Por qué importa tanto ese número: las tres grandes calificadoras (S&P, Moody’s y Fitch) tienen la deuda mexicana a un escalón del grado especulativo. Moody’s ya bajó la nota al último peldaño del grado de inversión y S&P mantiene perspectiva negativa; ambas señalan el bajo crecimiento, los apoyos a Pemex y el avance lento de la consolidación fiscal. Si México pierde el grado de inversión, el gobierno paga más caro por endeudarse —y ese encarecimiento se traslada en cascada al crédito de empresas y hogares.
El dilema
La presidenta Claudia Sheinbaum ha adelantado que el paquete será “responsable”: consolidación fiscal gradual, sin una reforma fiscal ni impuestos nuevos generalizados, y protegiendo la inversión pública, los programas de bienestar, la salud y la educación.
El problema es aritmético. Para bajar el déficit sin subir impuestos y sin tocar esos rubros, quedan pocas palancas:
- Recortar otro gasto. Citi anticipa que los ajustes al gasto público serán lo que defina el paquete.
- Recaudar mejor sin cambiar las tasas — cerrar evasión, más eficiencia del SAT, revisar exenciones. Rinde, pero despacio.
- Apostar a más crecimiento. Hacienda suele proyectar un PIB por encima del consenso: sus precriterios ubicaban 2027 entre 1.9% y 2.9%, frente a estimados privados alrededor de 1.75%. Un supuesto alto infla los ingresos previstos y hace que las cuentas cuadren en el papel.

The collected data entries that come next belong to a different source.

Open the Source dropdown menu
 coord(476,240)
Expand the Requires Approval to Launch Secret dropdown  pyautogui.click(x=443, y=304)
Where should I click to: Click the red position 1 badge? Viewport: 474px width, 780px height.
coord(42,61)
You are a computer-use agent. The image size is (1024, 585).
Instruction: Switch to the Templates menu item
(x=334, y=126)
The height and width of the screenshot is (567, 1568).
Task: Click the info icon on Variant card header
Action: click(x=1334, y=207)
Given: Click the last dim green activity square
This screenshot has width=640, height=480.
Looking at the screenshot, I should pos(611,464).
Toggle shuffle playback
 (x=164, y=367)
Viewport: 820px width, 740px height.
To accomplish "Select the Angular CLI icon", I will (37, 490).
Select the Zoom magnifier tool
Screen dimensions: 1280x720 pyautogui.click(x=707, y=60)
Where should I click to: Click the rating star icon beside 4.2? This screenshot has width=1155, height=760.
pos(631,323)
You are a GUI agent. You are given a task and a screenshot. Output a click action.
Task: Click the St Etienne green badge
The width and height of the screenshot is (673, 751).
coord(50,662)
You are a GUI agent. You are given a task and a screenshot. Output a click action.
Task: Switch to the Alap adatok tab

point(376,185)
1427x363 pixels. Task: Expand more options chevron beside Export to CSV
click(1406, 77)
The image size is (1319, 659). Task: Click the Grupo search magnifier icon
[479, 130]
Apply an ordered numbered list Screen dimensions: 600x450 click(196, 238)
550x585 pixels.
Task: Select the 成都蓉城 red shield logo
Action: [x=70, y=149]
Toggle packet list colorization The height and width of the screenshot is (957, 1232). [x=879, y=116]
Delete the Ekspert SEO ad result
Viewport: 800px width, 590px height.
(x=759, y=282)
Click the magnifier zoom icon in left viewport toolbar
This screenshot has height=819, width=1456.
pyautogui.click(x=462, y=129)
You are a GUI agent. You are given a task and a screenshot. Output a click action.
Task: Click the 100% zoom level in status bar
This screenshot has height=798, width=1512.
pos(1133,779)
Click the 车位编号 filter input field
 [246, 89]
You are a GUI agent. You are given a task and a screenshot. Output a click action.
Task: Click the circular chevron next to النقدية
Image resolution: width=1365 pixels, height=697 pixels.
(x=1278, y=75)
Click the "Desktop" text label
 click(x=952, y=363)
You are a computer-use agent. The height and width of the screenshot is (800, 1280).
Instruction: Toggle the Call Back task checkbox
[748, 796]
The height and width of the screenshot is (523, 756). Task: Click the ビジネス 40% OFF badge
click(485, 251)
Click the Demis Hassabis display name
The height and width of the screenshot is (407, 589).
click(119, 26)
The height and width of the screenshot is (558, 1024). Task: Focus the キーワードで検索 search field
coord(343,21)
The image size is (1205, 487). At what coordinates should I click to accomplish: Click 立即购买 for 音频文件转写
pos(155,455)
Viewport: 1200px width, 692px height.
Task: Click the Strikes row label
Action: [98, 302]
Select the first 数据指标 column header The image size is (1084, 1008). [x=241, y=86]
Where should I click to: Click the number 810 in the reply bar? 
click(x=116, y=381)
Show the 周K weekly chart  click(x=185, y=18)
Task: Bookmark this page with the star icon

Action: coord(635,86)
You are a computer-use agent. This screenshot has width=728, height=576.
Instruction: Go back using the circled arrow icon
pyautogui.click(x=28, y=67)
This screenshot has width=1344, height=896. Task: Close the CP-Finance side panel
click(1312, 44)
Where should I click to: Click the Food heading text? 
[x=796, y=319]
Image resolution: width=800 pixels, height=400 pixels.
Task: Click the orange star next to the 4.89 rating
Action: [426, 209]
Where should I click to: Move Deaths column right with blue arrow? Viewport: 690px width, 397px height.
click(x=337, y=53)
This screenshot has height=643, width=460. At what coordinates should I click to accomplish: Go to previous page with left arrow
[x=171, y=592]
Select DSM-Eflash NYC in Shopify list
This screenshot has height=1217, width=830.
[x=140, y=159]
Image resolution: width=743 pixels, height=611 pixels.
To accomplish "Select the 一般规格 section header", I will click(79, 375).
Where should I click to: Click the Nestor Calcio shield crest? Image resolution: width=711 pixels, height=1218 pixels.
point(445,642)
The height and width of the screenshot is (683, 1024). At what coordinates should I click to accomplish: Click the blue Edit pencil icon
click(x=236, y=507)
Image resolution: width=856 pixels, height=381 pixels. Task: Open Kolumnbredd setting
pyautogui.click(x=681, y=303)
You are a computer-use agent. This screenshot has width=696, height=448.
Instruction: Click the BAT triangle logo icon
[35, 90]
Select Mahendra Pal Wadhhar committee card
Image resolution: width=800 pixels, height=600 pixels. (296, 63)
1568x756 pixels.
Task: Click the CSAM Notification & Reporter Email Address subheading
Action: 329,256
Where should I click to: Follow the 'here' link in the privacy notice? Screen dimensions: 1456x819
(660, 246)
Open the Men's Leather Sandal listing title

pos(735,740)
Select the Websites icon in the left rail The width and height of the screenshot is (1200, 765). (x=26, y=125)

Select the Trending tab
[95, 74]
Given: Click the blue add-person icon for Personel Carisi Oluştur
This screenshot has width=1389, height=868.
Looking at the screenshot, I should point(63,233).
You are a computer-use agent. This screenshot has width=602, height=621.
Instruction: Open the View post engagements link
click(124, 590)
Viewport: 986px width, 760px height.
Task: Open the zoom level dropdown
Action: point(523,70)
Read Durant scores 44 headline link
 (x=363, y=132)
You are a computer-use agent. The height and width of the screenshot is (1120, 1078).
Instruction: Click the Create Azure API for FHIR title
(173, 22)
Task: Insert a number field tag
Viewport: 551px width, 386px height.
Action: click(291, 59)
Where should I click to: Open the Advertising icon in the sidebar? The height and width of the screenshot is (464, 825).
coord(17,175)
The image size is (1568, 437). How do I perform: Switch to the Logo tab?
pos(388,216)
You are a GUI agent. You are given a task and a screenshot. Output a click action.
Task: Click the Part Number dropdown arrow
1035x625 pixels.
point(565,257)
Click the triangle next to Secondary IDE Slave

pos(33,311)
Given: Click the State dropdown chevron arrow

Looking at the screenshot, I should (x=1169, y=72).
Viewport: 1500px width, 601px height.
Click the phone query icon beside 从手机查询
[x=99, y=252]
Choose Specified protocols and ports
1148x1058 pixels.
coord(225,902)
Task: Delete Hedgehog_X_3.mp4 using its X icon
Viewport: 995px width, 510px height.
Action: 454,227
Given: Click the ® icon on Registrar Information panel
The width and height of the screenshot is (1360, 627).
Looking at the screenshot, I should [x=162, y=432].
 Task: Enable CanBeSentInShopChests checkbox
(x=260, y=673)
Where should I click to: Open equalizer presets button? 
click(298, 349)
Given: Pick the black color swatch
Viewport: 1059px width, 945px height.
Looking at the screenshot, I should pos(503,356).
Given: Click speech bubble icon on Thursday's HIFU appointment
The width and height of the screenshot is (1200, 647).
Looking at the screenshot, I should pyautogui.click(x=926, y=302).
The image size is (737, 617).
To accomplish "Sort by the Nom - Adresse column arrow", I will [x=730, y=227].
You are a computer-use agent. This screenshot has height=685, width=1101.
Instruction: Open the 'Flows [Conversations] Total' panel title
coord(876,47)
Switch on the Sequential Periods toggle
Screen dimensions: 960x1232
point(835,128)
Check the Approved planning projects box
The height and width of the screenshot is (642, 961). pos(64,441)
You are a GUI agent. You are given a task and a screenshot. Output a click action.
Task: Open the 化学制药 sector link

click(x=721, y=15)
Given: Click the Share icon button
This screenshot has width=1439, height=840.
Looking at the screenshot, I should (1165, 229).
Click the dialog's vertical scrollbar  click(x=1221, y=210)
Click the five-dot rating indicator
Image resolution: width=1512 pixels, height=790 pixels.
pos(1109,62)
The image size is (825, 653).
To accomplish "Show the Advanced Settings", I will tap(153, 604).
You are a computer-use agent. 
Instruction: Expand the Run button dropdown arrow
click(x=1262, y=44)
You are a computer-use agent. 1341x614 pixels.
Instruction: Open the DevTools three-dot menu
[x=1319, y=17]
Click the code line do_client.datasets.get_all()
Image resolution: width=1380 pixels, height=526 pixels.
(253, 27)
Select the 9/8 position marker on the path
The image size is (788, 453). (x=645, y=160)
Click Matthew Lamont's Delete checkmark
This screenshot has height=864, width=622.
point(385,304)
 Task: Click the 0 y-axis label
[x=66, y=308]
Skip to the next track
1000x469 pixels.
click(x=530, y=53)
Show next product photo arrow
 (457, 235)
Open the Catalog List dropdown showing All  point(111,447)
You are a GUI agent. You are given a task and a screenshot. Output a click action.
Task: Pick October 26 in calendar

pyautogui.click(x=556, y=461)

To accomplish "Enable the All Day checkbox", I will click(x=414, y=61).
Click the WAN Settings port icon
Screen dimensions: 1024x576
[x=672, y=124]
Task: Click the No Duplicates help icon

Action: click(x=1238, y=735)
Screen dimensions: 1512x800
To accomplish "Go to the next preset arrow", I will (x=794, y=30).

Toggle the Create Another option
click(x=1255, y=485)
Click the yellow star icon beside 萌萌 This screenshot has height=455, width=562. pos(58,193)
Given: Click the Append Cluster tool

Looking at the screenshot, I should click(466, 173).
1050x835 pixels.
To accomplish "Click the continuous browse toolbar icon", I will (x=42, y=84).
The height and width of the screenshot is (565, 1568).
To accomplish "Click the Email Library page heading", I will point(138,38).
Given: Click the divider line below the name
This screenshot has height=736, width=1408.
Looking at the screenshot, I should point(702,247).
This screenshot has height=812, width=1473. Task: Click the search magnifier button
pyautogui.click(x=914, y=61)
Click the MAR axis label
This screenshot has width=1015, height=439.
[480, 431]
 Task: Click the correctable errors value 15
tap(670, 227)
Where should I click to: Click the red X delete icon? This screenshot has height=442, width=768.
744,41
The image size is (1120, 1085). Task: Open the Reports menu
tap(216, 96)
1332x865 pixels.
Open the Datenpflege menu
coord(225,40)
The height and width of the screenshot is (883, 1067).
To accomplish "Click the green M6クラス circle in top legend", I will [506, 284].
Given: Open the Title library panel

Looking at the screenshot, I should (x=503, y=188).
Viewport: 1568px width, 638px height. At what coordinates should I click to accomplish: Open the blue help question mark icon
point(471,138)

A julio de 2026, además, los ingresos presupuestarios ya venían unos 170 mil millones de pesos por debajo de lo programado, según Expansión —lo que estrecha todavía más el margen.
Qué mirar cuando salga
Cuando Hacienda publique el paquete, estos son los puntos que dicen más que cualquier declaración:
- El supuesto de crecimiento en los CGPE. Mientras más se aleje del consenso de analistas, más frágil es todo el edificio de ingresos.
- La meta de déficit y si viene acompañada de medidas concretas para alcanzarla, o solo del número.
- De dónde salen los ingresos adicionales: ¿eficiencia recaudatoria, o ajustes que en los hechos sí elevan la carga (IEPS a ciertos productos, aranceles, cambios en la “miscelánea fiscal”)?
- Qué ramos pierden en el Presupuesto de Egresos.
- Pemex: cuánto apoyo trae y bajo qué figura.
Este artículo se actualizará cuando se presente el paquete y conforme avance su discusión en el Congreso. Revisa la fecha de última actualización al inicio del texto.